Top is Deno server, bottom is Bun server, Ubuntu 22.04:

https://github.com/denoland/deno/assets/1167575/736677f4-ca02-45d8-9f04-fe68863ab303

littledivy commented 1 year ago

What are you benchmarking here? The client or the server? The slowdown could be the client not able to keep up with the server. Use a tool like wrk or oha to stress the server.

josephrocca commented 1 year ago

@littledivy I'm using the same Deno client code in both cases - I think that answers your question? I.e. same Deno client code, and then switching between Deno server and Bun server. Bun server is ~~5x faster~~ (edit: ~2.5x faster). IIUC the only way to explain that is that Bun server is 5x 2.5x faster.
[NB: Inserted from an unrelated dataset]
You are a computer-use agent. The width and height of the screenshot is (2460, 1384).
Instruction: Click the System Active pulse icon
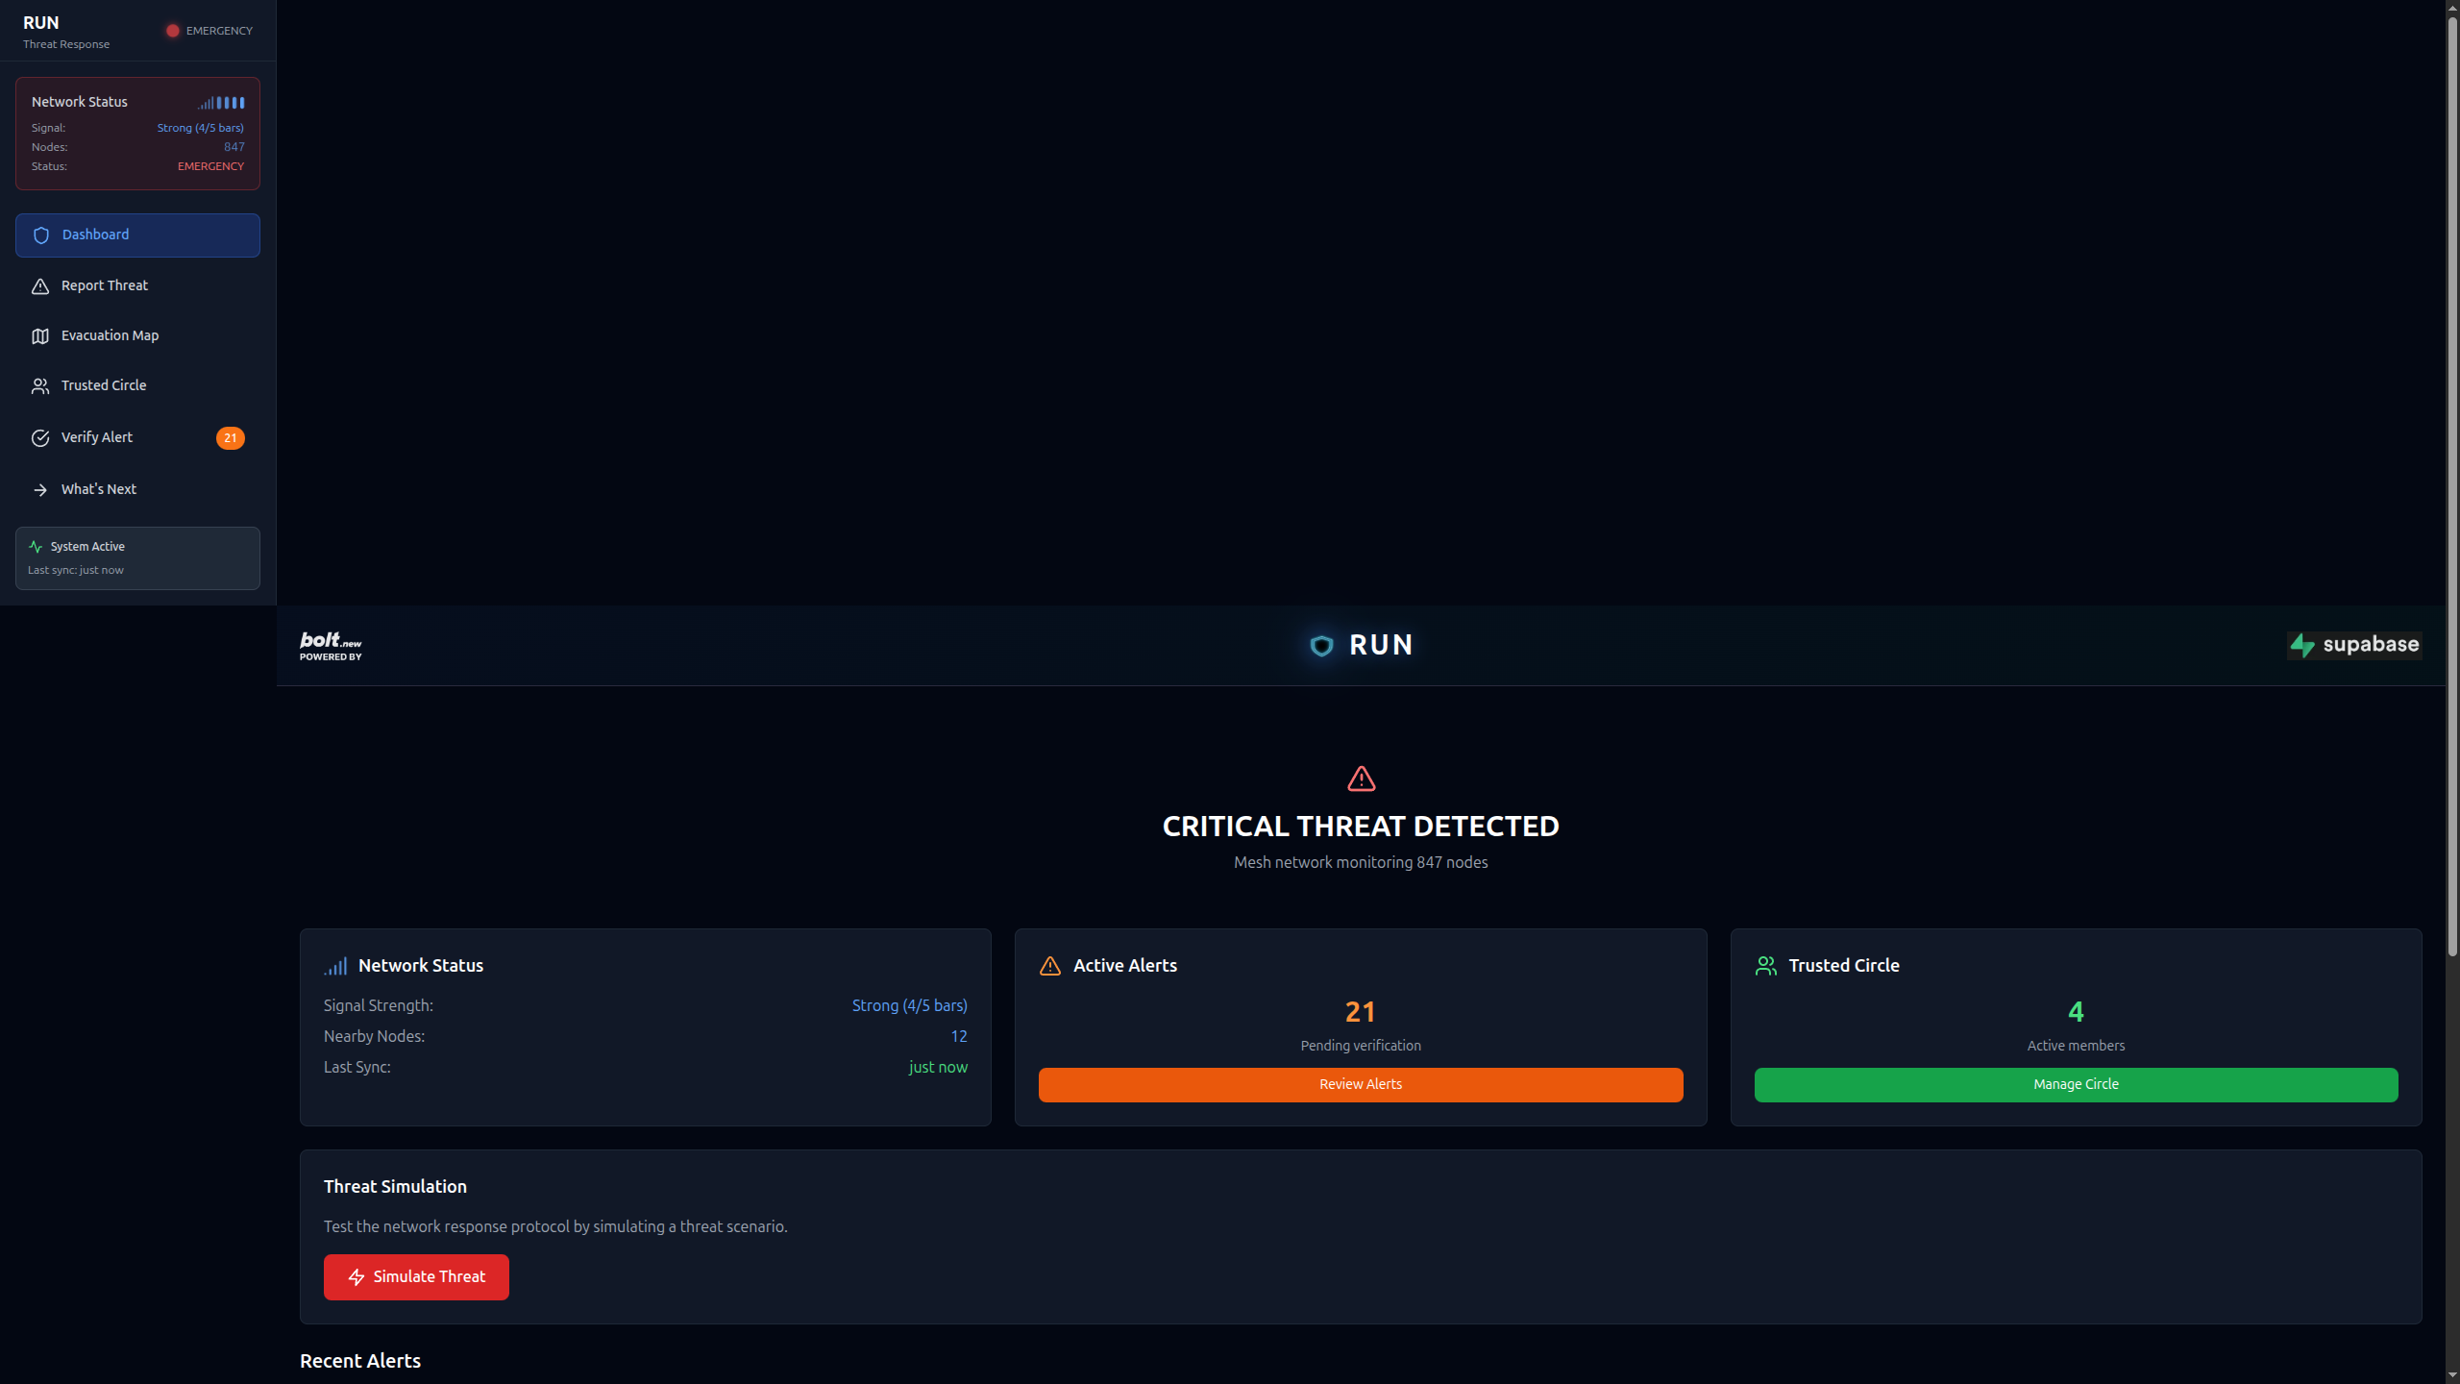pyautogui.click(x=36, y=547)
littledivy commented 1 year ago

Deno supports auto response compression, Bun does not. Notce the size/req is much lower for the Deno server. Here's the benchmark results with compression disabled (using oha):

# Deno
Requests/sec:   2459.0733

Total data: 12.01 GiB
Size/request:   1024.00 KiB
Size/sec:     2.40 GiB

 Requests/sec: 4906.2981

 Total data:    23.96 GiB
 Size/request:  1024.00 KiB
 Size/sec:  4.79 GiB

Still a lot slower but not 5x.

littledivy commented 1 year ago

Almost the same difference as a simple Hello World server.

The reason why op_http_set_response_body_text shows up in the trace here is because of compression. It is quite fast for uncompressed bodies.

josephrocca commented 1 year ago

@littledivy Ah, yep, I already have compression disabled on my production server (I actually needed to do that for a different reason), so op_http_set_response_body_text still seems to be the bottleneck.

Here's the bottom-up tree of the simple Deno benchmark with client code updated to disable compression:

Maybe the above is to be expected (not sure where the bottleneck "should" be for a simple benchmark like this) but 2x / 2.5x speed difference is definitely not to be expected imo.

I've updated the original post with the new code/results.

mmastrac commented 1 year ago

Unfortunately returning string bodies is not an optimal path for us right now as we need to do a UTF-16 -> UTF-8 conversion on the strings which involves a large copy all at once.

We'd definitely like to address this, but in the meantime are you able to test your application using Uint8Array bodies instead? We are much faster in that path as we can avoid copies altogether.

josephrocca commented 1 year ago

@mmastrac Ah I see, thanks for the explanation! Potentially dumb question: If I convert my strings to Uint8Array then wouldn't I incur the same overhead that you do on your end? In my case my strings are sometimes HTML (constructed dynamically from DB queries), sometimes JSON that's the result of JSON.stringify on large objects, and sometimes image data URLs.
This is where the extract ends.